• What you need to do: Please copy the rows verbatim, from the line containing "Given: Click the vertical scale bar ruler" through the line containing "pos(687,623)", and leave out the pictures.

• Input material:

>> start

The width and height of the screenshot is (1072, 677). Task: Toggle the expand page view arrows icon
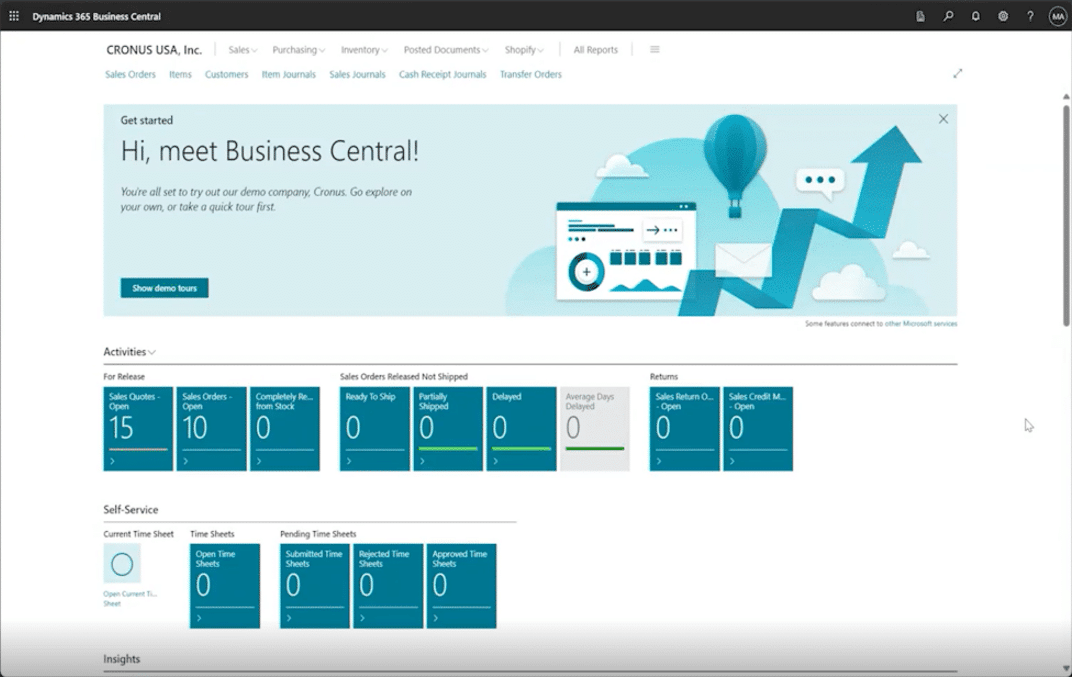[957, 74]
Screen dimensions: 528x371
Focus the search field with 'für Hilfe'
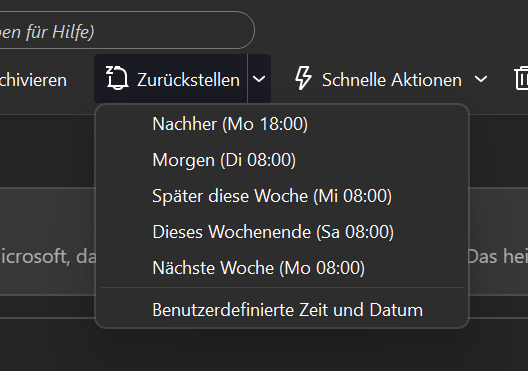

>> end
>> start

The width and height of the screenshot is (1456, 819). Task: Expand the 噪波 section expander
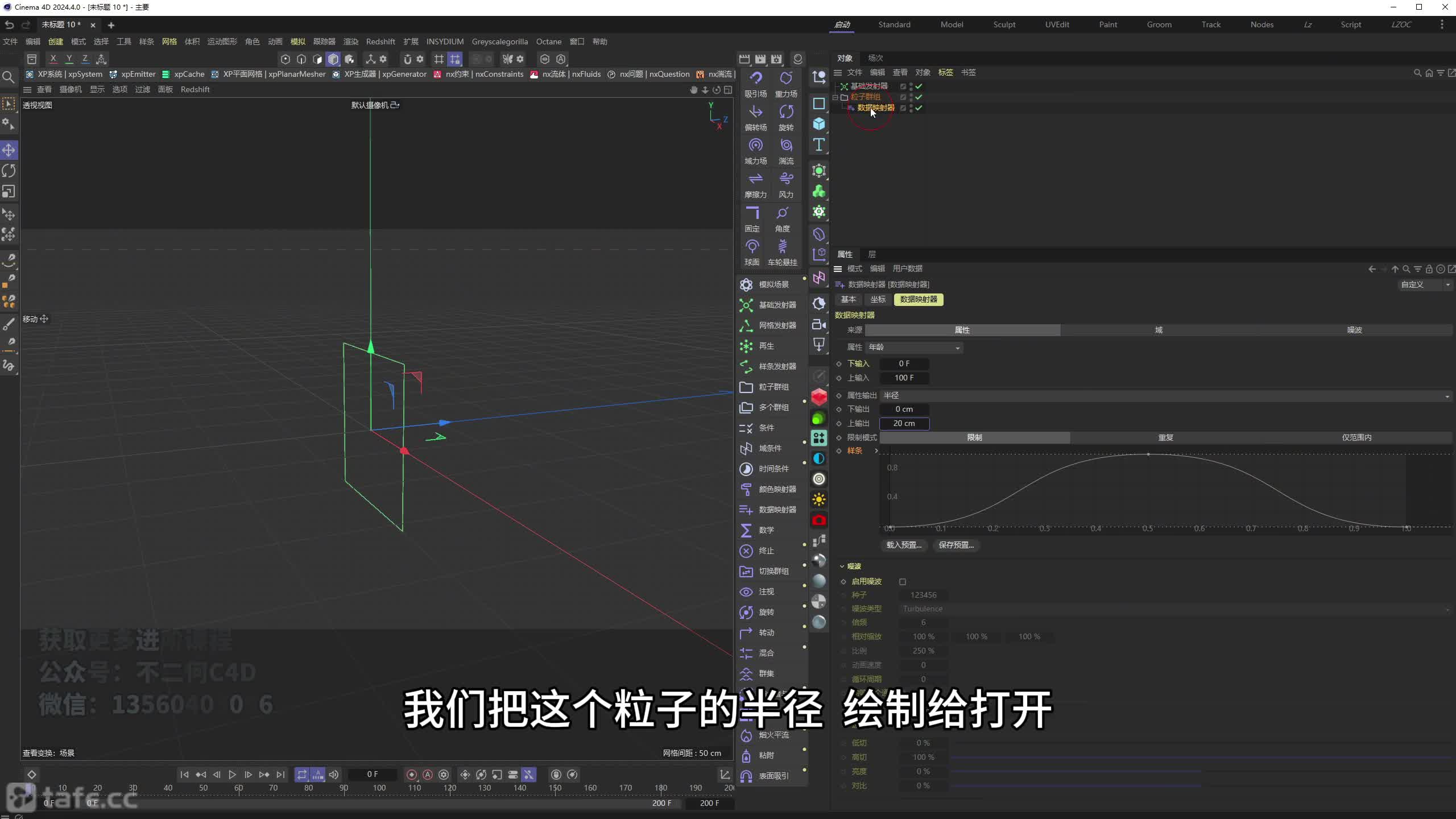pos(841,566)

>> end
>> start

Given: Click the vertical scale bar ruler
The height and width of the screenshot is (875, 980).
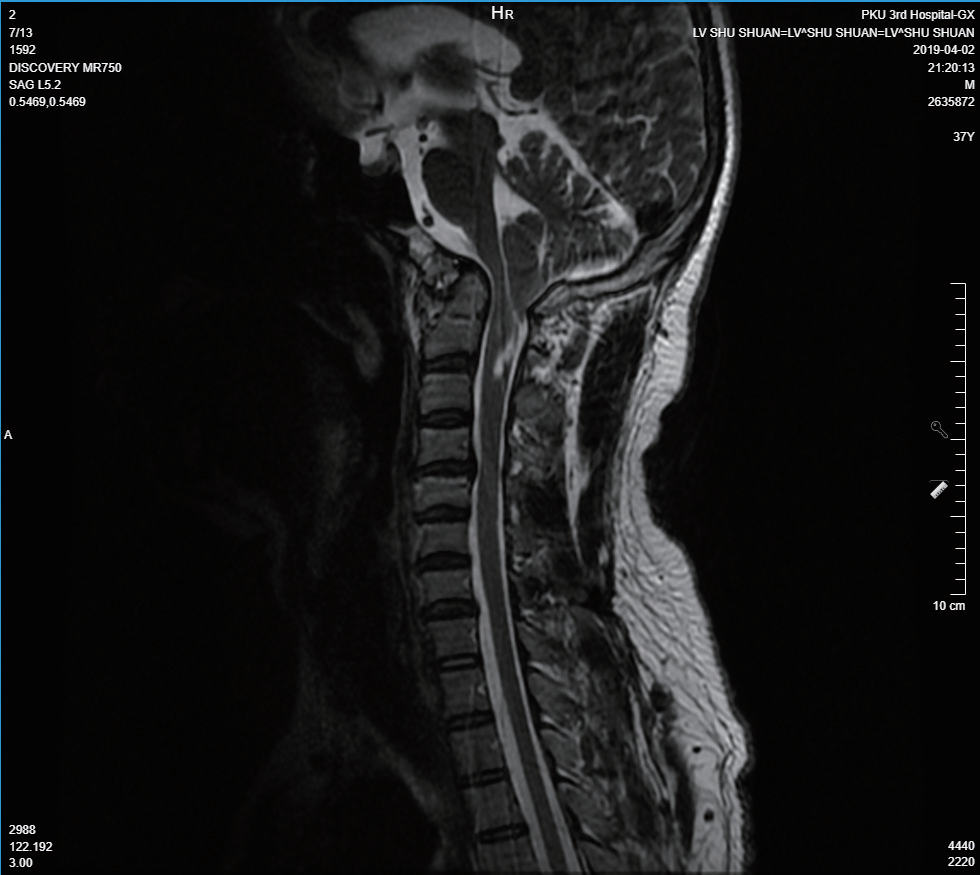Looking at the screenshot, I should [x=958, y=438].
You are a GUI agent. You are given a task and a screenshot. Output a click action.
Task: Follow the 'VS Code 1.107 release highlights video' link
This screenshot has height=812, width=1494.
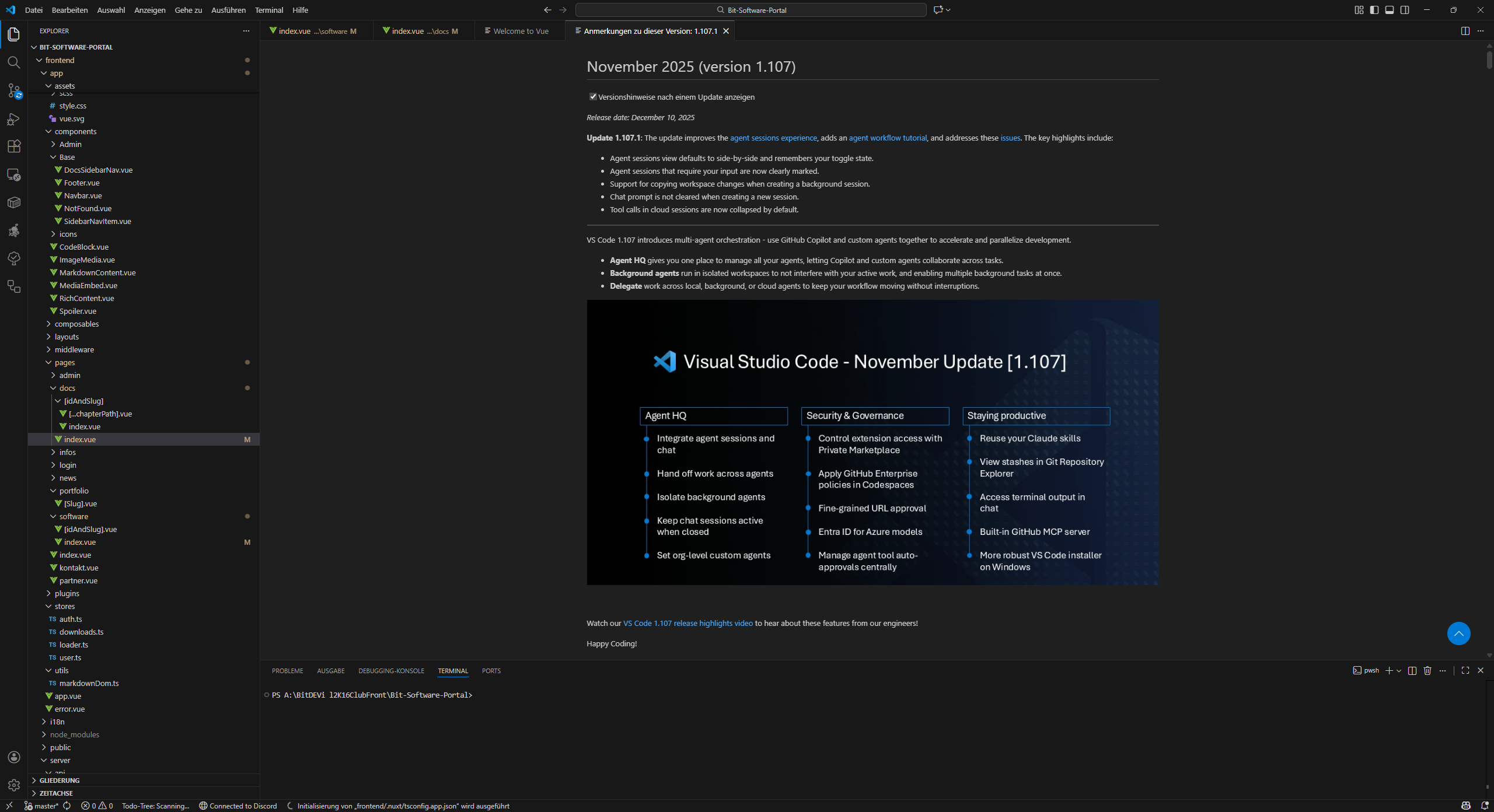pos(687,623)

>> end

• Response below:
Given: Click the vertical scale bar ruler
The height and width of the screenshot is (875, 980).
Looking at the screenshot, I should [x=958, y=438].
You are a GUI agent. You are given a task and a screenshot. Output a click action.
Task: Follow the 'VS Code 1.107 release highlights video' link
This screenshot has height=812, width=1494.
pos(687,623)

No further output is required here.